▶ [GIVEN PROBLEM] Can you rewrite the records from the line that contains "[Get store information] (73, 2095)" through the last record, keeping each line's wording the same but raising every coordinate in the answers by 116?
━━━━━━━━━━
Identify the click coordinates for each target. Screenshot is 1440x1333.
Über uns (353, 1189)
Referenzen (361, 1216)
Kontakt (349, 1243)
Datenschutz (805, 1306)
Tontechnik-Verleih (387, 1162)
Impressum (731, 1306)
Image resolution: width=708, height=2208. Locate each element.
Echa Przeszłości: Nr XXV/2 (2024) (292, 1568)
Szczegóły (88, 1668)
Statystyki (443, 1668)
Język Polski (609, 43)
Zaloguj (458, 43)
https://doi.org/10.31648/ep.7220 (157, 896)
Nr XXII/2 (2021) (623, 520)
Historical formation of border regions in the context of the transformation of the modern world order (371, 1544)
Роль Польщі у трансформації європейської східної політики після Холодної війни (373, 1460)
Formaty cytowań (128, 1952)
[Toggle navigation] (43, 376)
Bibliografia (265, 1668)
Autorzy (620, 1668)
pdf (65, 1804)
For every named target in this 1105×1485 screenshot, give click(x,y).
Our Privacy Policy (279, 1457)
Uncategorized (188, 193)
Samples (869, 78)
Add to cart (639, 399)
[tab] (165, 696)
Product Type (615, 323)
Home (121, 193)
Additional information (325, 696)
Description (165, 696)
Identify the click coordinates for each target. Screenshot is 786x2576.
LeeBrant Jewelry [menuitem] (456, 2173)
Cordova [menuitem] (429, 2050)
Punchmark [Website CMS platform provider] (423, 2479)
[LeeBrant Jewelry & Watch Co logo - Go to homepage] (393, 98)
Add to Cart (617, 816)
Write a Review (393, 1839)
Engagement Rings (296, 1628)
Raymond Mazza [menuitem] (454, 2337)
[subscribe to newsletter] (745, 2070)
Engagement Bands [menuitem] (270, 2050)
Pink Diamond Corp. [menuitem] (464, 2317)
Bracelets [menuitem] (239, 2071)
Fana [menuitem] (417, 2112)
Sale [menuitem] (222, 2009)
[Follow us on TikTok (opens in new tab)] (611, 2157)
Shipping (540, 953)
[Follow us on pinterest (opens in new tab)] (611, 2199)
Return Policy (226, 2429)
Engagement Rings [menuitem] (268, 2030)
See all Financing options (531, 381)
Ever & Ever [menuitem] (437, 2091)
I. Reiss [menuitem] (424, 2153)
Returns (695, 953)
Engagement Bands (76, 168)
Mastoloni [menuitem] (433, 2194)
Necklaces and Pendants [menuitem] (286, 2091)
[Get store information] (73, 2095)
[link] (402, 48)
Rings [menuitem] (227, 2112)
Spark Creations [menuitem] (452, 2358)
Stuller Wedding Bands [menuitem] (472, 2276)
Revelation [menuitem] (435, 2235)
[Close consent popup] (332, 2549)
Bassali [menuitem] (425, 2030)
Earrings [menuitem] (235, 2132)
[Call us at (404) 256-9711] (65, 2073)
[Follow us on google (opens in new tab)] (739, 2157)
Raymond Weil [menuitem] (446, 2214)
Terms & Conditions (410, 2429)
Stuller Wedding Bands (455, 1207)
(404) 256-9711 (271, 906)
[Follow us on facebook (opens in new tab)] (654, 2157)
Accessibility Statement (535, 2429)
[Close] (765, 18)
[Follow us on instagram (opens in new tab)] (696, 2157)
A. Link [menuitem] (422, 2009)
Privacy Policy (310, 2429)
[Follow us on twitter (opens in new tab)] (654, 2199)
━━━━━━━━━━
▶ [SOLUTION BELOW]
[Get store information] (189, 2211)
[link] (518, 164)
Rings [menuitem] (343, 2228)
Spark Creations [menuitem] (568, 2474)
Stuller Wedding Bands [menuitem] (588, 2392)
Revelation [menuitem] (551, 2351)
[Close consent popup] (448, 2665)
Bassali [menuitem] (541, 2146)
Earrings [menuitem] (351, 2248)
[Call us at (404) 256-9711] (181, 2189)
[Follow us on google (opens in new tab)] (855, 2273)
Raymond Weil [menuitem] (562, 2330)
Terms & Conditions (526, 2545)
Stuller Wedding Bands (571, 1323)
(404) 256-9711 (387, 1022)
[Follow us on facebook (opens in new tab)] (770, 2273)
Accessibility Statement (651, 2545)
[Close] (881, 134)
[Follow us on instagram (opens in new tab)] (812, 2273)
A. Link [menuitem] (538, 2125)
Privacy Policy (426, 2545)
[Follow us on twitter (opens in new tab)] (770, 2315)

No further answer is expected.